● Action item
Quote the whole listing word for word. Do not include the pictures.

● Source records
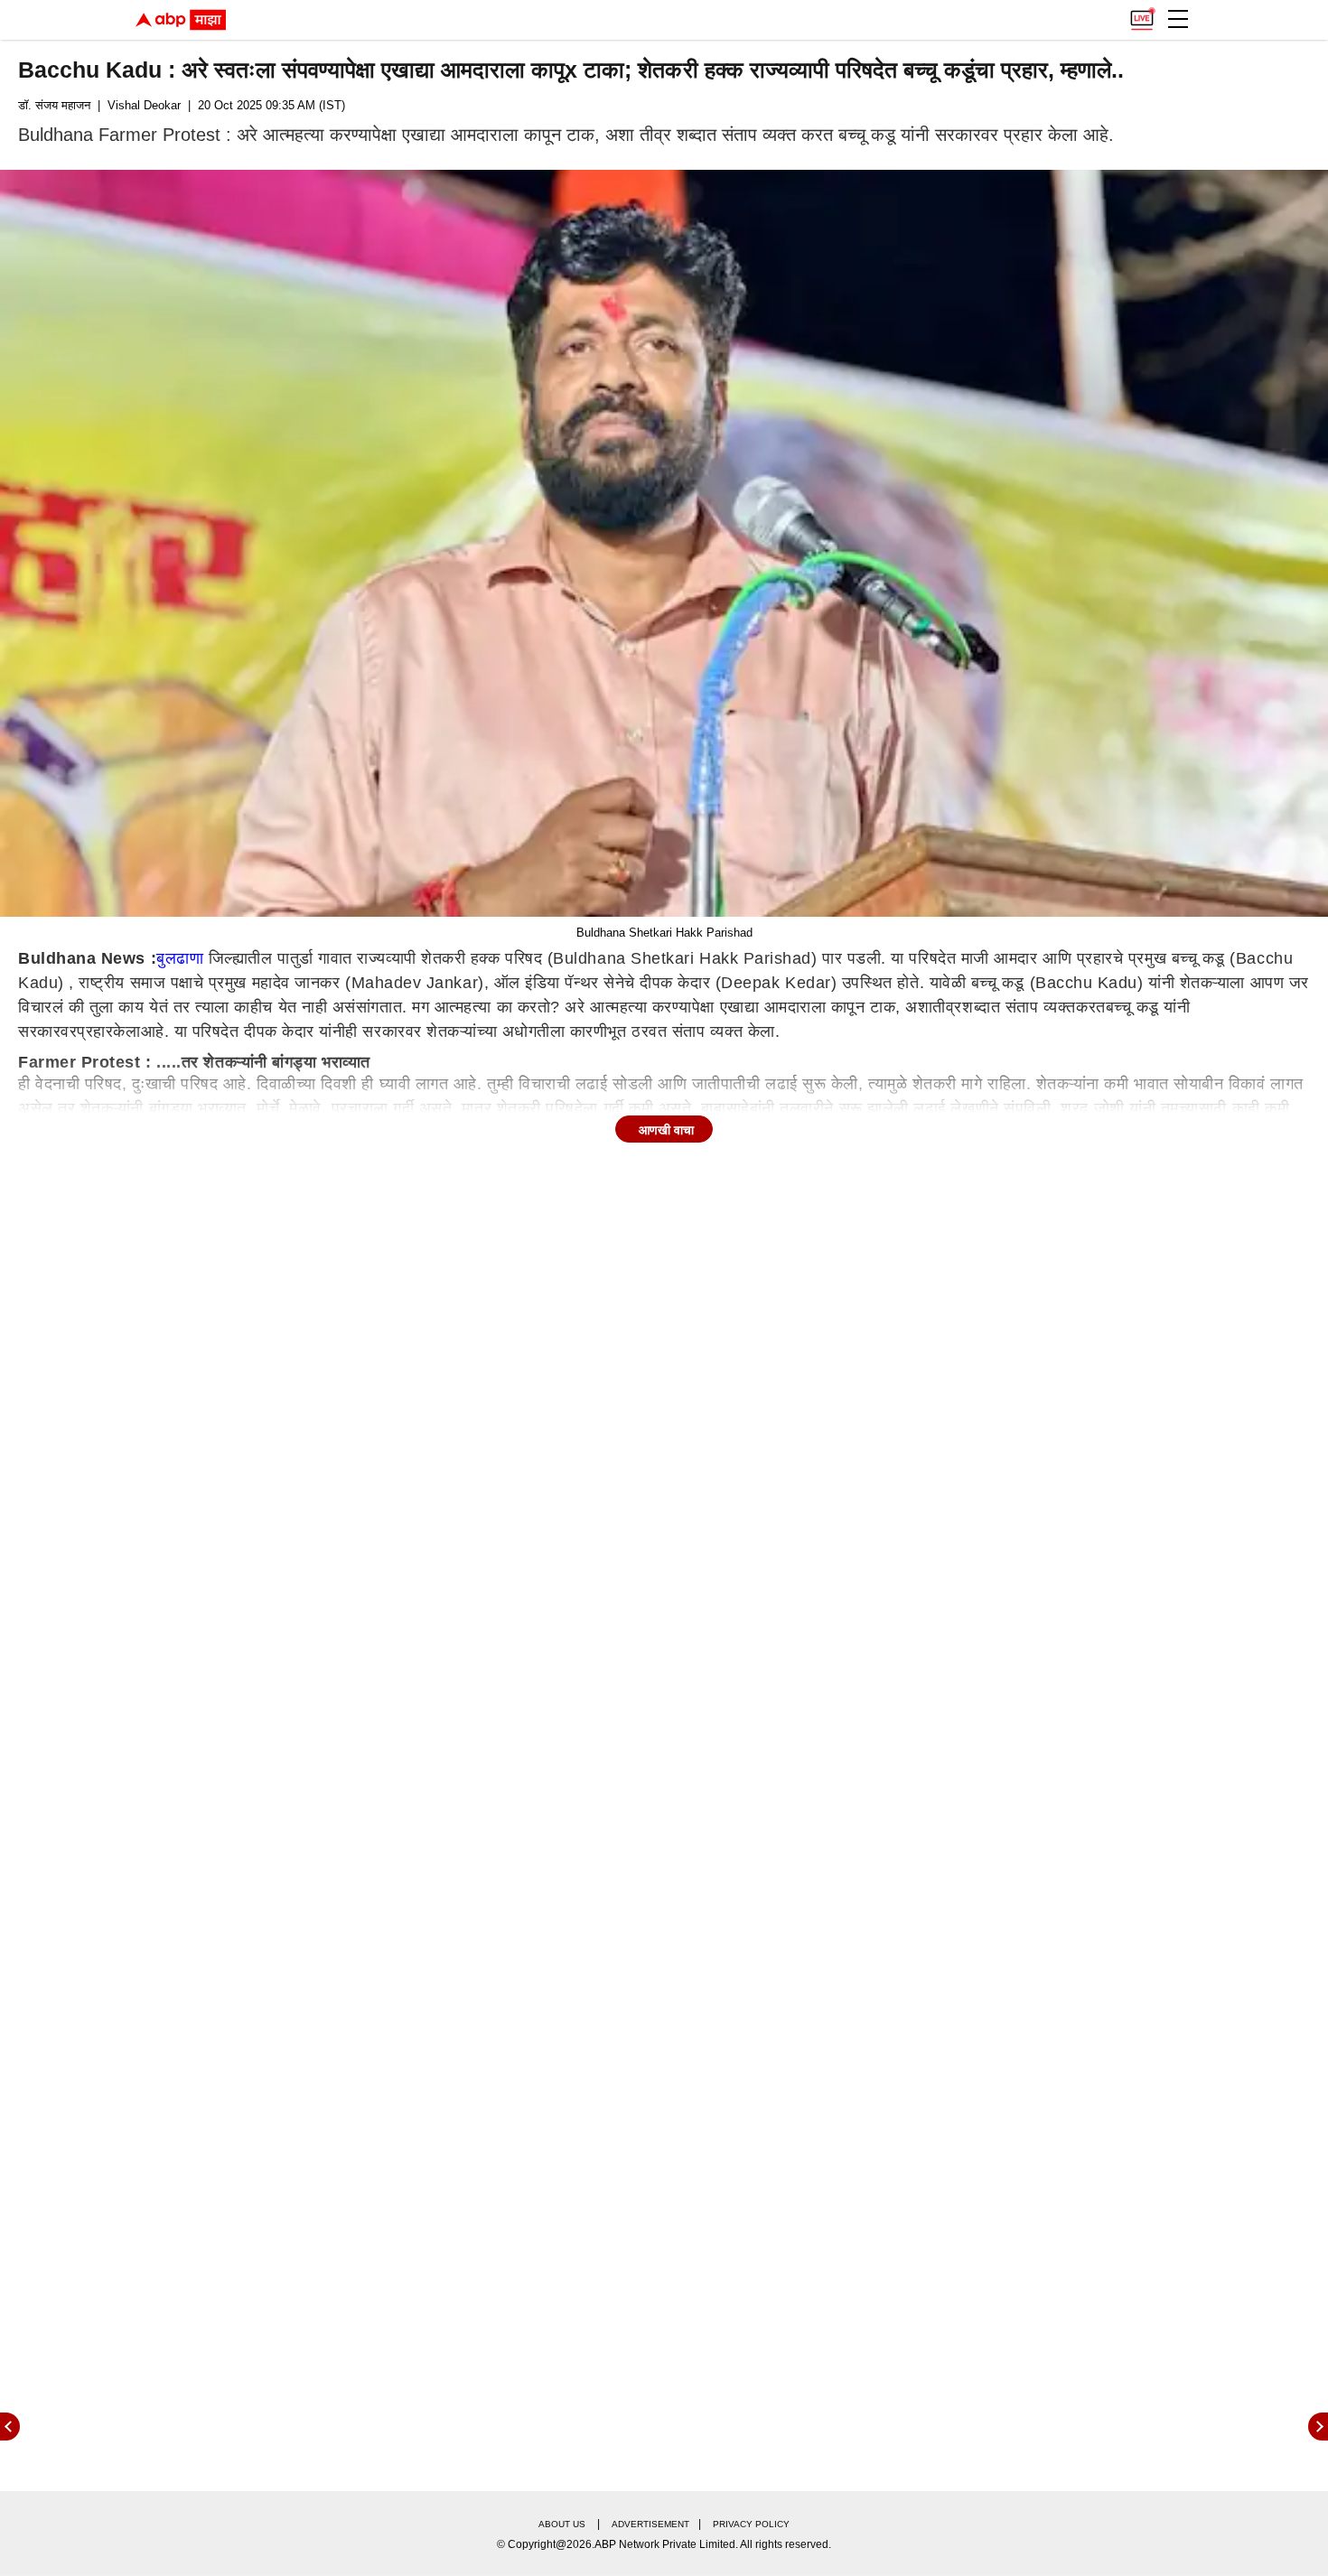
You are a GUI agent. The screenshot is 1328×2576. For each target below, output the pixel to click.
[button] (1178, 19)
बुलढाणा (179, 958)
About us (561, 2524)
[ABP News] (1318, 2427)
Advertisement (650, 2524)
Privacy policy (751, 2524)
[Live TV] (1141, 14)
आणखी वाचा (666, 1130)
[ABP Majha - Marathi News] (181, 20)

● Task response
You are a GUI agent. The screenshot is 1328×2576. For each target below, output the pixel to click.
[button] (1178, 19)
बुलढाणा (179, 958)
About us (561, 2524)
[ABP News] (1318, 2427)
Advertisement (650, 2524)
Privacy policy (751, 2524)
[Live TV] (1141, 14)
आणखी वाचा (666, 1130)
[ABP Majha - Marathi News] (181, 20)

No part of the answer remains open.